--- TASK INPUT ---

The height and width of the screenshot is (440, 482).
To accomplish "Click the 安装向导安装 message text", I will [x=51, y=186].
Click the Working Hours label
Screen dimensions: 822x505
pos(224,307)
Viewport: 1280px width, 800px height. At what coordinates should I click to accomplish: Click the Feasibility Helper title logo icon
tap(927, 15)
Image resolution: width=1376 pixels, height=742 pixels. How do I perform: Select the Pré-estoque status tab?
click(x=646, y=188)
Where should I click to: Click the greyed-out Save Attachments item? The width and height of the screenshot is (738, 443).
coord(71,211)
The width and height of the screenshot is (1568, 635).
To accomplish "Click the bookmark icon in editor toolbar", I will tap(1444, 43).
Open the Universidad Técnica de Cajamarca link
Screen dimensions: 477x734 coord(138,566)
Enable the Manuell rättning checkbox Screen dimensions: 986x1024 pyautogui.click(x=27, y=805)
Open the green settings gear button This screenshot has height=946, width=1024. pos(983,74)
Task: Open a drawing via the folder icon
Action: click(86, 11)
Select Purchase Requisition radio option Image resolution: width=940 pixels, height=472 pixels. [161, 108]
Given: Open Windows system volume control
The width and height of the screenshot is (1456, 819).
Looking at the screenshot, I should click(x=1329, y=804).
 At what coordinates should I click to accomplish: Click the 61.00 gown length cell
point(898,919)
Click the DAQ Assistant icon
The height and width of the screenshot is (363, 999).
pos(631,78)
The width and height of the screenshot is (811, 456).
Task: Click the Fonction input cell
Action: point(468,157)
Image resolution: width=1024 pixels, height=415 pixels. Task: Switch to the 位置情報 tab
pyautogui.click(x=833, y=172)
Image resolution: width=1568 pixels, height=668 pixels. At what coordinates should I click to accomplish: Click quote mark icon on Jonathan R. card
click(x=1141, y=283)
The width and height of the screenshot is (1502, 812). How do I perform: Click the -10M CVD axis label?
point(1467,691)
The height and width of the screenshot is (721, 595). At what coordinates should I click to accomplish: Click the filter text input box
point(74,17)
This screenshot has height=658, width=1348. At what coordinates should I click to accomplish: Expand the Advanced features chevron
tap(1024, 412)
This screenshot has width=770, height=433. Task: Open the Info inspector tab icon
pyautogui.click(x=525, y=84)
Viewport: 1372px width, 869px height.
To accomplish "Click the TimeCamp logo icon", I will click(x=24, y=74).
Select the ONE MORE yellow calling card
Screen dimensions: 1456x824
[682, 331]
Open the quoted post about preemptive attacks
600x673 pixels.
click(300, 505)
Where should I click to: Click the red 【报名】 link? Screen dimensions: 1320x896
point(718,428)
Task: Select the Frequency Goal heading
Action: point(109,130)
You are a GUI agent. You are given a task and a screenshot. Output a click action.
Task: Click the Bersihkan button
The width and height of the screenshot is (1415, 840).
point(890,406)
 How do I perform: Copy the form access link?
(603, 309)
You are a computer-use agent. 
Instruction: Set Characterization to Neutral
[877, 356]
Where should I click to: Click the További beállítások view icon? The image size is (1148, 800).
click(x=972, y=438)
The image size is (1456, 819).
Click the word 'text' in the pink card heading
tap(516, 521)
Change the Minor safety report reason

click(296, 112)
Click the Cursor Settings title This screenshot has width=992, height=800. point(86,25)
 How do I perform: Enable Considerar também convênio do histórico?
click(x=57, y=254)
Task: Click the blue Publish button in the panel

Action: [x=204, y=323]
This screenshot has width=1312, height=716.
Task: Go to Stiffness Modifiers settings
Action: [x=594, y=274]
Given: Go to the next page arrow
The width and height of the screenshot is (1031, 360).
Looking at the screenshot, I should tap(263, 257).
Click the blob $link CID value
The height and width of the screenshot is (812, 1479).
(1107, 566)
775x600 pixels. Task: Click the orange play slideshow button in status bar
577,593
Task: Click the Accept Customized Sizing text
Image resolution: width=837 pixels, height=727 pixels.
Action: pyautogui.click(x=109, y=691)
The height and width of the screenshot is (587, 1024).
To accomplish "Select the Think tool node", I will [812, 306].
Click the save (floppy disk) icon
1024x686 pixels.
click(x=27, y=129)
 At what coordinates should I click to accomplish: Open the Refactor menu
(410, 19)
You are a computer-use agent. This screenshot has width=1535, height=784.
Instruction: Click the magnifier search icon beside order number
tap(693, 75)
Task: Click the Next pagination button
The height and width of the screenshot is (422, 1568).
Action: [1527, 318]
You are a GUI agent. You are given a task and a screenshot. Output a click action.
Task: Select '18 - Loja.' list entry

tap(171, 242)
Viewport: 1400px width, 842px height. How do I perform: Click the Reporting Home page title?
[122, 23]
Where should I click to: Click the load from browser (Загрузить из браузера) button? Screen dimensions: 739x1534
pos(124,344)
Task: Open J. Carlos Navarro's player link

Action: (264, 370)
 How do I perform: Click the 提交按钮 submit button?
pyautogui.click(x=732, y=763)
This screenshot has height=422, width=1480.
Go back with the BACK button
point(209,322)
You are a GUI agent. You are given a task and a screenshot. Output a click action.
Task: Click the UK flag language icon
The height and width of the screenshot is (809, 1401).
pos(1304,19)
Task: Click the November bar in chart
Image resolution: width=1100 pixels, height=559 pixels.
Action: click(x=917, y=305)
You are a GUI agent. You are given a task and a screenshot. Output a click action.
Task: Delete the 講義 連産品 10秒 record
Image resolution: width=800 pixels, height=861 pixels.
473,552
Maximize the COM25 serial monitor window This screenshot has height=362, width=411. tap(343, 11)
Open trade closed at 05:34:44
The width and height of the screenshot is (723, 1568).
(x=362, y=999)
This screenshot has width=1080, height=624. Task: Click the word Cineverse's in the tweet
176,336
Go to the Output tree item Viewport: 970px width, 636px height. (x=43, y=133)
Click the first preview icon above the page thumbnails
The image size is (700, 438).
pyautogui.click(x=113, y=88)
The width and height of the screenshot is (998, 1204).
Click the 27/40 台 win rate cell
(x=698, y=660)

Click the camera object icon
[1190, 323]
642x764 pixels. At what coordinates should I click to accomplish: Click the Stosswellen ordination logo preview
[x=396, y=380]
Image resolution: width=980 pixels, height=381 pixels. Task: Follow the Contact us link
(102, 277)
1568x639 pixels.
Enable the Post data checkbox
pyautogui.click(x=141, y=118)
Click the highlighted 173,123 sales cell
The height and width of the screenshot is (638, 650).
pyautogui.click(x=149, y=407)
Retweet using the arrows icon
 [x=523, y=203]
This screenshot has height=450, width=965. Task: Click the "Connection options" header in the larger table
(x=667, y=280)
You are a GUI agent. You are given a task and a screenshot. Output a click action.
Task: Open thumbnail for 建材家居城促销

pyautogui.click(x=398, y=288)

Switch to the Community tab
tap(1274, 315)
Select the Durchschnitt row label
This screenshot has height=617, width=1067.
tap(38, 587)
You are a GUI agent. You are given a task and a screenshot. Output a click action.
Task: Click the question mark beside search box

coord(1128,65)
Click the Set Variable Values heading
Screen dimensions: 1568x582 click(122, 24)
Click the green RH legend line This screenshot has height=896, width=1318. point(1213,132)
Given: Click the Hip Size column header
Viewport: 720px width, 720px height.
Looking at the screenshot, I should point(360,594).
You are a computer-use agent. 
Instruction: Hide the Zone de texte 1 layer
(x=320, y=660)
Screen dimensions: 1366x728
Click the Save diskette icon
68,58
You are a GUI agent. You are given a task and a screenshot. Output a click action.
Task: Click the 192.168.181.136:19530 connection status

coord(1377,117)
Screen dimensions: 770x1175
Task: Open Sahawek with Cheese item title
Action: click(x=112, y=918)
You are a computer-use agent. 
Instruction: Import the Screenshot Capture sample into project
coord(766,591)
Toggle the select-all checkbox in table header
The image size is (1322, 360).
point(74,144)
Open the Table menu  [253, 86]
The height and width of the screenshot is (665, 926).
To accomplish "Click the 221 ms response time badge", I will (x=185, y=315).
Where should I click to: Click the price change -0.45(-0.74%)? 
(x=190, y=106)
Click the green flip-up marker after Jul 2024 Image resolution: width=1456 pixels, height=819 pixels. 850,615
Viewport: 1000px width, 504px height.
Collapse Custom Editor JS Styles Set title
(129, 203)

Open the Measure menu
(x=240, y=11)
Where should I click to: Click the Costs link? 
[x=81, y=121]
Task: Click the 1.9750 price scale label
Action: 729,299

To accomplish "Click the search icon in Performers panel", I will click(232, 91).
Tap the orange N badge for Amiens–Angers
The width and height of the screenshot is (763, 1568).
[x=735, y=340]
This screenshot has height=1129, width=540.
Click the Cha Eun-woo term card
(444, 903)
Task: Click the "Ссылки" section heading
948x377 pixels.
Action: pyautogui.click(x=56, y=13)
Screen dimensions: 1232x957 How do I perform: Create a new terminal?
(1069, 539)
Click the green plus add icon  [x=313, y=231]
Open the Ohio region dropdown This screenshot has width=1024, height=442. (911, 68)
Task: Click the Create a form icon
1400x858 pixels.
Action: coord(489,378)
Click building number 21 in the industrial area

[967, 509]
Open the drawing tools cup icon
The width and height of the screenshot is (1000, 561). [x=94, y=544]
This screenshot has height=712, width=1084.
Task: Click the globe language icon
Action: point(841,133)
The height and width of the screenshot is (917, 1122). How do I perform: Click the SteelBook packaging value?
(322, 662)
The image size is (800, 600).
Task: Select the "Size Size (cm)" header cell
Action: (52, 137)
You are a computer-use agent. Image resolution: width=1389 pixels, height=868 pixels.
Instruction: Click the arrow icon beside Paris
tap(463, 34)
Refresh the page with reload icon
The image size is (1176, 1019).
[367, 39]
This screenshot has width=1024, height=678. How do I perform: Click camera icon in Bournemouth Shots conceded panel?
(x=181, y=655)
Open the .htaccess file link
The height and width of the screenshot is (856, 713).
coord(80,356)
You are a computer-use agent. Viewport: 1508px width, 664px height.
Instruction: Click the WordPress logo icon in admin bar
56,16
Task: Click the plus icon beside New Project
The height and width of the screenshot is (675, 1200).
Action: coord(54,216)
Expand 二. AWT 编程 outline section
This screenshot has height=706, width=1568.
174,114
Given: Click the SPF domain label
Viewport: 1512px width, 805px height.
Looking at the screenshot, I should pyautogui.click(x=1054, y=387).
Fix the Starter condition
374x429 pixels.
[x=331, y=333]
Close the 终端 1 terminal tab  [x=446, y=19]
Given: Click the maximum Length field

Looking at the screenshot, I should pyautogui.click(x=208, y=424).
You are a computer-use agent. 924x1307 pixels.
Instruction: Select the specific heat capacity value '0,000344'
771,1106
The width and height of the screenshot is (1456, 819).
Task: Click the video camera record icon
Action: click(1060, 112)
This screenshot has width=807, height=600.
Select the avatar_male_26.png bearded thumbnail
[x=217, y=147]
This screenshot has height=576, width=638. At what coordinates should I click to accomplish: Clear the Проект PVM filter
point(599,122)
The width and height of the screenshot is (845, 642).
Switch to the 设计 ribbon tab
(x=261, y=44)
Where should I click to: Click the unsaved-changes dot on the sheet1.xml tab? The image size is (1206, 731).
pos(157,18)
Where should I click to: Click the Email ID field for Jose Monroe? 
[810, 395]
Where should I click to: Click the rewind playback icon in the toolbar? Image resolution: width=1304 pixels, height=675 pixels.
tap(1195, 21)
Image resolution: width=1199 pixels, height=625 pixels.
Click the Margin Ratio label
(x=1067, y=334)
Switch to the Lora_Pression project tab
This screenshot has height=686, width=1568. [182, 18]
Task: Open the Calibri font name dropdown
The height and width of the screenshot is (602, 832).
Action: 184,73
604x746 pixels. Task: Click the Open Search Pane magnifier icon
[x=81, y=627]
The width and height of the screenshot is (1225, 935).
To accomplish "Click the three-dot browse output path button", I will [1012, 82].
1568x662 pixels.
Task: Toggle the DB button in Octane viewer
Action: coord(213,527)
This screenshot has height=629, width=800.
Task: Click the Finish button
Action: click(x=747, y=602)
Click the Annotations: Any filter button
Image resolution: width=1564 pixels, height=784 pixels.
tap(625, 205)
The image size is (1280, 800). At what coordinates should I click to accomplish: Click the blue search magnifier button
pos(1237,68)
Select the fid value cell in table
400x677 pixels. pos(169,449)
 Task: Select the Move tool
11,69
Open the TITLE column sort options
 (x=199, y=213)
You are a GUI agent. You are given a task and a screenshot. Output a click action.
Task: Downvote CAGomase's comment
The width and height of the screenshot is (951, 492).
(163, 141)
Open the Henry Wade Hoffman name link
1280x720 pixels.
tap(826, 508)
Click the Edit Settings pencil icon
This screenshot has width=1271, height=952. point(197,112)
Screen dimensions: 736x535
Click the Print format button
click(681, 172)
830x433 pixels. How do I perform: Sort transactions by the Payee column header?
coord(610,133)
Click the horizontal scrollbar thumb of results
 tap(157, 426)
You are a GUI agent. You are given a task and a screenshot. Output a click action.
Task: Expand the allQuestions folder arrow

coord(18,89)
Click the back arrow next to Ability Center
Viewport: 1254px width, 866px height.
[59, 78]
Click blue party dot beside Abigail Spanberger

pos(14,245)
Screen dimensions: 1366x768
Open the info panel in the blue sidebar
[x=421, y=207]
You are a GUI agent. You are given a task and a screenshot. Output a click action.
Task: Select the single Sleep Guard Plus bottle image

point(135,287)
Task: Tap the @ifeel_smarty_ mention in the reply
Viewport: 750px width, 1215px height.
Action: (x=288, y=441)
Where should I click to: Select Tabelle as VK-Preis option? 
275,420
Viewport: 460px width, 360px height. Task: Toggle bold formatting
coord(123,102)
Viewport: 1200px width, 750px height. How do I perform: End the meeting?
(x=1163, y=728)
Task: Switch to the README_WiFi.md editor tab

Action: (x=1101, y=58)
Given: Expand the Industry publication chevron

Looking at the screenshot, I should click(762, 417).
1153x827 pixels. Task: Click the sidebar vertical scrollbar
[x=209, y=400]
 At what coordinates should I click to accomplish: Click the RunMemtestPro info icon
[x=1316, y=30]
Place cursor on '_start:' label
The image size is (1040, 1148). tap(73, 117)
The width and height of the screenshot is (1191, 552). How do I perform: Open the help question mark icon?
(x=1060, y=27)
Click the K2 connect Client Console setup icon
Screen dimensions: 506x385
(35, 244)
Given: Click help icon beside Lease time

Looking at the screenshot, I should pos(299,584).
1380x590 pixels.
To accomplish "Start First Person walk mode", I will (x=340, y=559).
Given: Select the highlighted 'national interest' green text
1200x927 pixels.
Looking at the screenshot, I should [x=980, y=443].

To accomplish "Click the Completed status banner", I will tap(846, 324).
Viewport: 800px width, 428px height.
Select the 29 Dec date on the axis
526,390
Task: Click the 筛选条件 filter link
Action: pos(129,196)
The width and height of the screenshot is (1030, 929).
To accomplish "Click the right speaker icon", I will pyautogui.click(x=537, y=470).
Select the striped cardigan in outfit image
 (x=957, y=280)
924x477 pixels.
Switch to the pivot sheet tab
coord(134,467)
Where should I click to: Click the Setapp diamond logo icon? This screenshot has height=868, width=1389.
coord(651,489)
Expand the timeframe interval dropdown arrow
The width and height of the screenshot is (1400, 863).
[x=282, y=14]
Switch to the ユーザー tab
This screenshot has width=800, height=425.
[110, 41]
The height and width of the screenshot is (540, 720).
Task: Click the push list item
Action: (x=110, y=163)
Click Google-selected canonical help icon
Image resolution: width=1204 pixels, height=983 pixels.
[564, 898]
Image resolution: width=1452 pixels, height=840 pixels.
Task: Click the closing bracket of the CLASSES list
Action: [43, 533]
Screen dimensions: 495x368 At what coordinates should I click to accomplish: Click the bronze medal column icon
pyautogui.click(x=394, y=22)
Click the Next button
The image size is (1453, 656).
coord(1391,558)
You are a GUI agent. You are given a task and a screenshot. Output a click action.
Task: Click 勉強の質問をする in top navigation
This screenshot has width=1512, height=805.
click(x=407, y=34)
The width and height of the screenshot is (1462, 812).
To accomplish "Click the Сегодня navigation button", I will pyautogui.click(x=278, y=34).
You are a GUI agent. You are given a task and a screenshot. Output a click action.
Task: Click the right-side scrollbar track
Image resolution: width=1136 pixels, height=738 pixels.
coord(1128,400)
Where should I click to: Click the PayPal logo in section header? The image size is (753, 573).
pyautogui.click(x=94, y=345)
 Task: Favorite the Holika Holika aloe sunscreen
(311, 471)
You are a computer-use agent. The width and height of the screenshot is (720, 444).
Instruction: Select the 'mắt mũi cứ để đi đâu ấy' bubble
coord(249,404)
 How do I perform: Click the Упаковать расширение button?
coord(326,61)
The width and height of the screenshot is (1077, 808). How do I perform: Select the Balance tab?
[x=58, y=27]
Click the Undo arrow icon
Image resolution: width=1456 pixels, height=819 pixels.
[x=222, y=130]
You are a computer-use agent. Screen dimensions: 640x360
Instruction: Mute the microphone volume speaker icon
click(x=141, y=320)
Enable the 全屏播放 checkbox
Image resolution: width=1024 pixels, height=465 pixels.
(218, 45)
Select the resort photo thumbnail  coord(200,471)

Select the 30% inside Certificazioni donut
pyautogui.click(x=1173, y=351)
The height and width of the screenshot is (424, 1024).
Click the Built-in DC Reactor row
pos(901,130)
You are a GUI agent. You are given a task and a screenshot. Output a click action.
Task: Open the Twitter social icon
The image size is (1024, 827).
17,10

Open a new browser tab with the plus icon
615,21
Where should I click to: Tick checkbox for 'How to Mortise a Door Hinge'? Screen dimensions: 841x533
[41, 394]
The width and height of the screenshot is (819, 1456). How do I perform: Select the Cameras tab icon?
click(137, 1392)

---

WHAT NEEDS TO BE DONE: Rewrite the listing starting with the line containing "Viewport: 1372px width, 869px height." and going on through the line containing "(1107, 566)", changing "Publish" to "Submit" and leaving everything else as it is.

TASK OUTPUT:
Viewport: 1372px width, 869px height.
To accomplish "Click the TimeCamp logo icon", I will click(x=24, y=74).
Select the ONE MORE yellow calling card
Screen dimensions: 1456x824
[682, 331]
Open the quoted post about preemptive attacks
600x673 pixels.
click(300, 505)
Where should I click to: Click the red 【报名】 link? Screen dimensions: 1320x896
point(718,428)
Task: Select the Frequency Goal heading
Action: point(109,130)
You are a GUI agent. You are given a task and a screenshot. Output a click action.
Task: Click the Bersihkan button
The width and height of the screenshot is (1415, 840).
point(890,406)
 How do I perform: Copy the form access link?
(603, 309)
You are a computer-use agent. 
Instruction: Set Characterization to Neutral
[877, 356]
Where should I click to: Click the További beállítások view icon? The image size is (1148, 800).
click(x=972, y=438)
The image size is (1456, 819).
Click the word 'text' in the pink card heading
tap(516, 521)
Change the Minor safety report reason

click(296, 112)
Click the Cursor Settings title This screenshot has width=992, height=800. point(86,25)
 How do I perform: Enable Considerar também convênio do histórico?
click(x=57, y=254)
Task: Click the blue Submit button in the panel

Action: [x=204, y=323]
This screenshot has width=1312, height=716.
Task: Go to Stiffness Modifiers settings
Action: [x=594, y=274]
Given: Go to the next page arrow
The width and height of the screenshot is (1031, 360).
Looking at the screenshot, I should tap(263, 257).
Click the blob $link CID value
The height and width of the screenshot is (812, 1479).
(1107, 566)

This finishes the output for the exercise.